* BRIEF
Below are the records; extract from them the line containing "At what coordinates" to the line containing "Task: Reload the page in Safari", both lines included, exactly and with no pictures.

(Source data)

******************************

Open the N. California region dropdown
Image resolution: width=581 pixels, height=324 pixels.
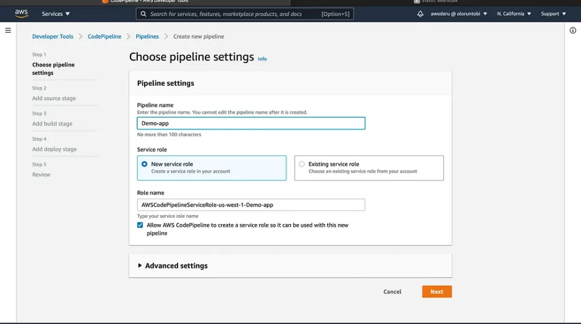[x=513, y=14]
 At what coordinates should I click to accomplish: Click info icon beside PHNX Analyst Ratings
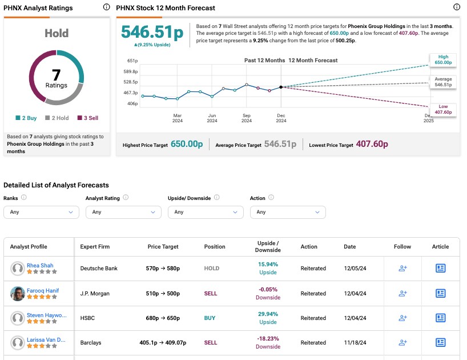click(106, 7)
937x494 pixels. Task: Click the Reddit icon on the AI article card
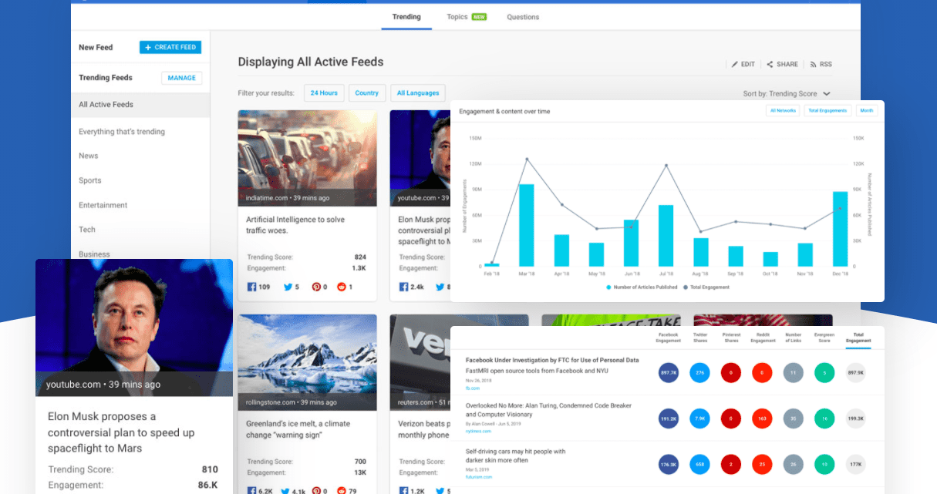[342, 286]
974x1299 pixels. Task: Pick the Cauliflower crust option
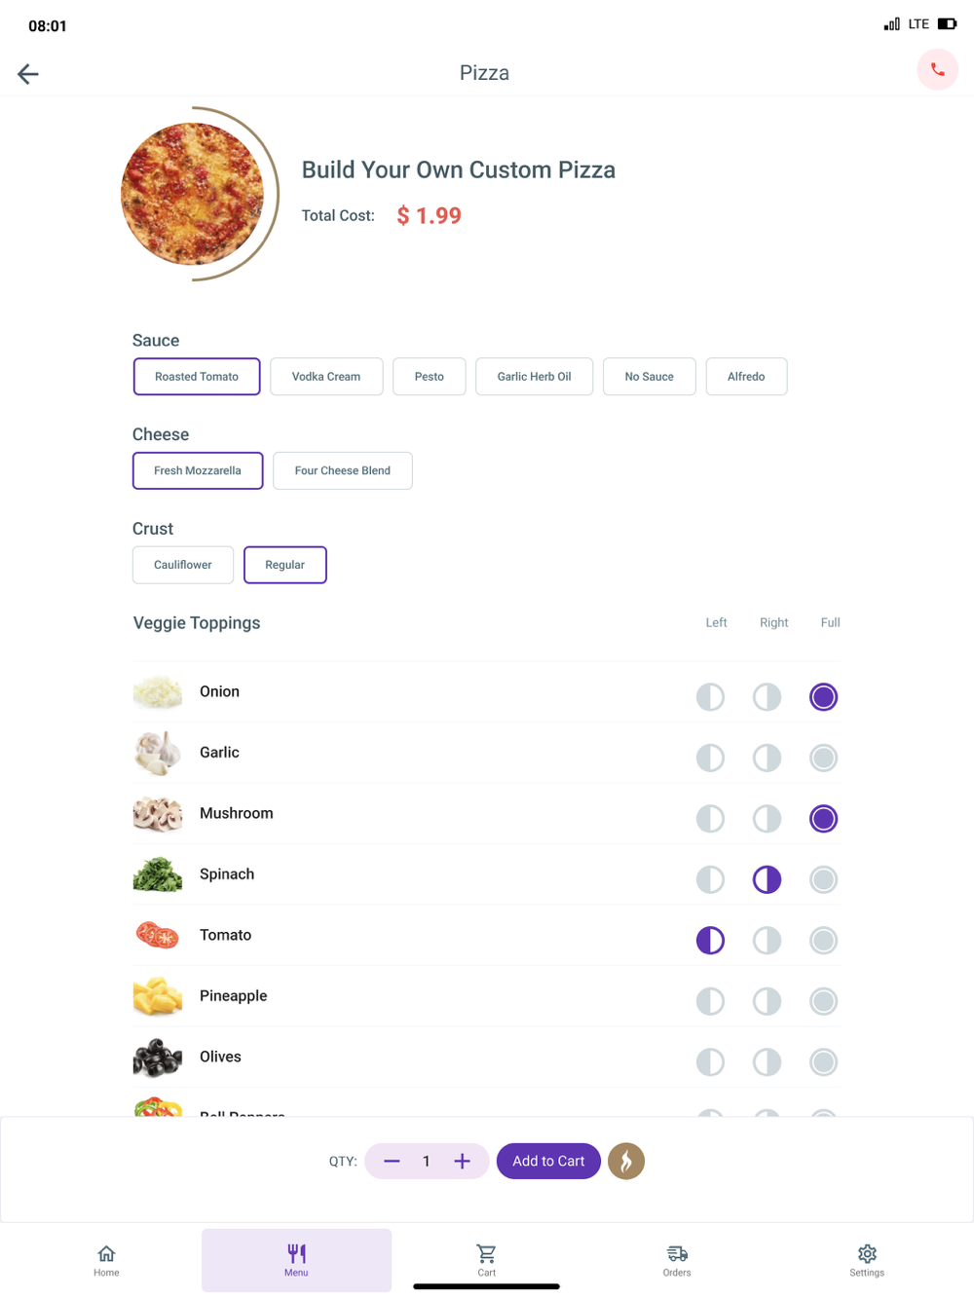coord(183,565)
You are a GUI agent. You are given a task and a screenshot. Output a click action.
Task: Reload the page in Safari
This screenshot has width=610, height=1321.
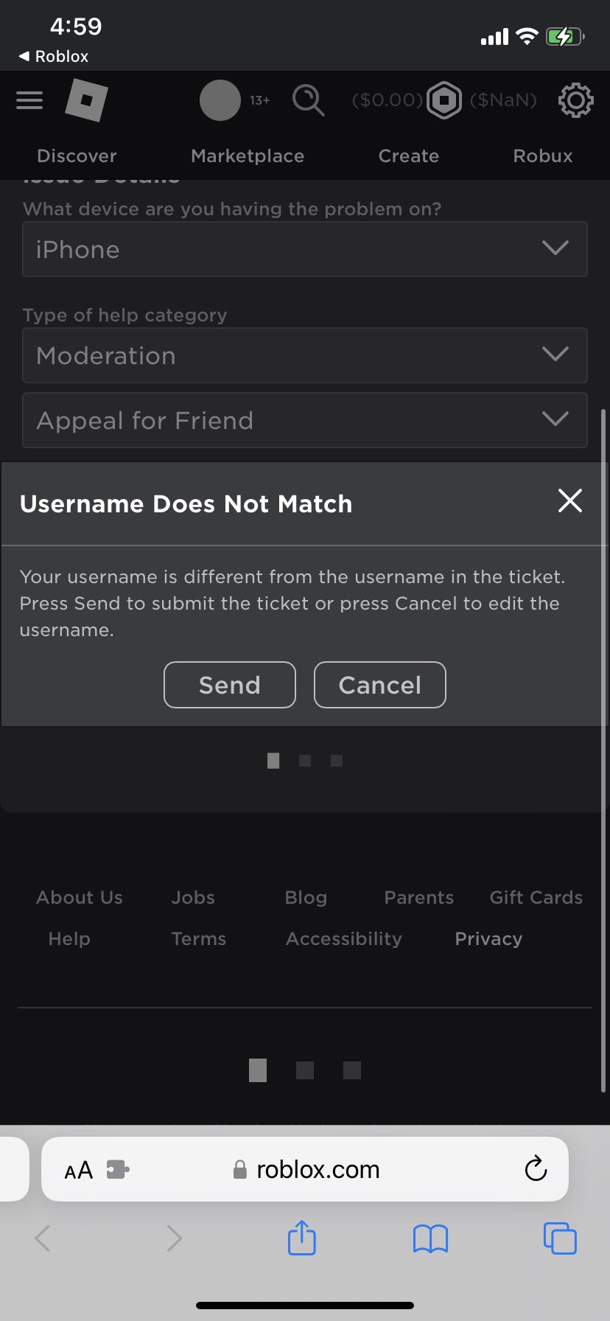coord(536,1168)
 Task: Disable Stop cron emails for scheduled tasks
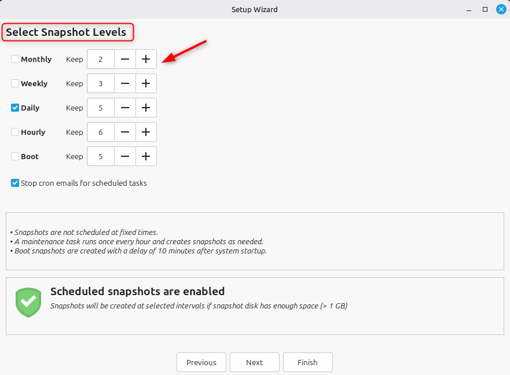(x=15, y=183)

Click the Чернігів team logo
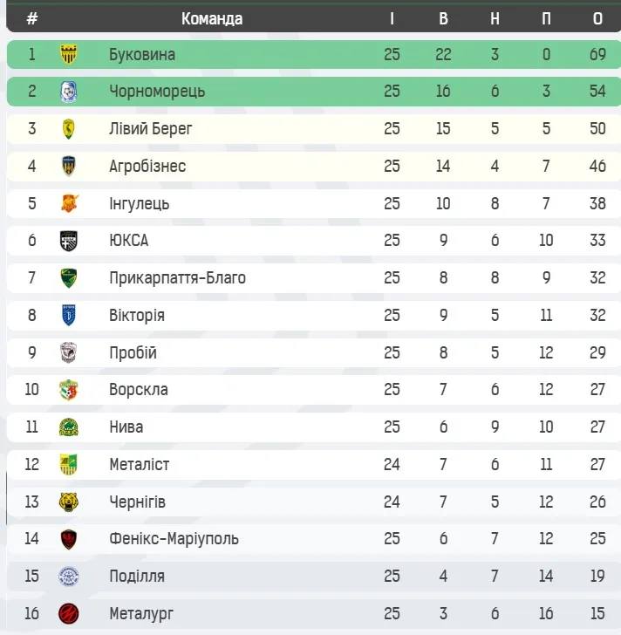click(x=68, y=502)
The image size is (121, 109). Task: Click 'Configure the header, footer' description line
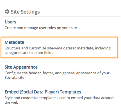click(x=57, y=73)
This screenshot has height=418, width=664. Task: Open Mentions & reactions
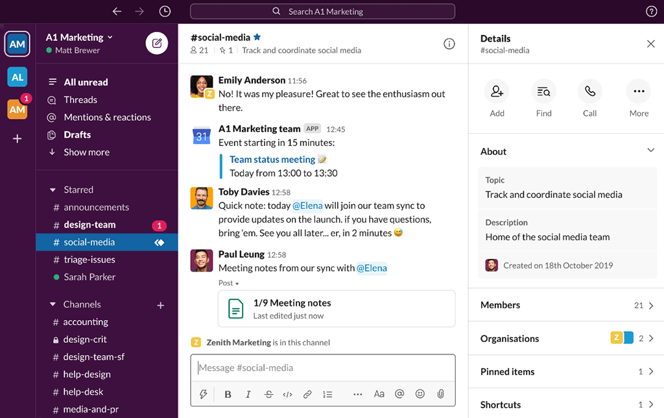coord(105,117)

******************************

* EXPECTED OUTPUT
 At what coordinates should I click to accomplish: Click info icon beside PHNX Analyst Ratings
click(106, 7)
937x494 pixels. Task: Click the Reddit icon on the AI article card
[342, 286]
974x1299 pixels. Task: Pick the Cauliflower crust option
coord(183,565)
You are a GUI agent. You are given a task and a screenshot. Output a click action.
Task: Reload the page in Safari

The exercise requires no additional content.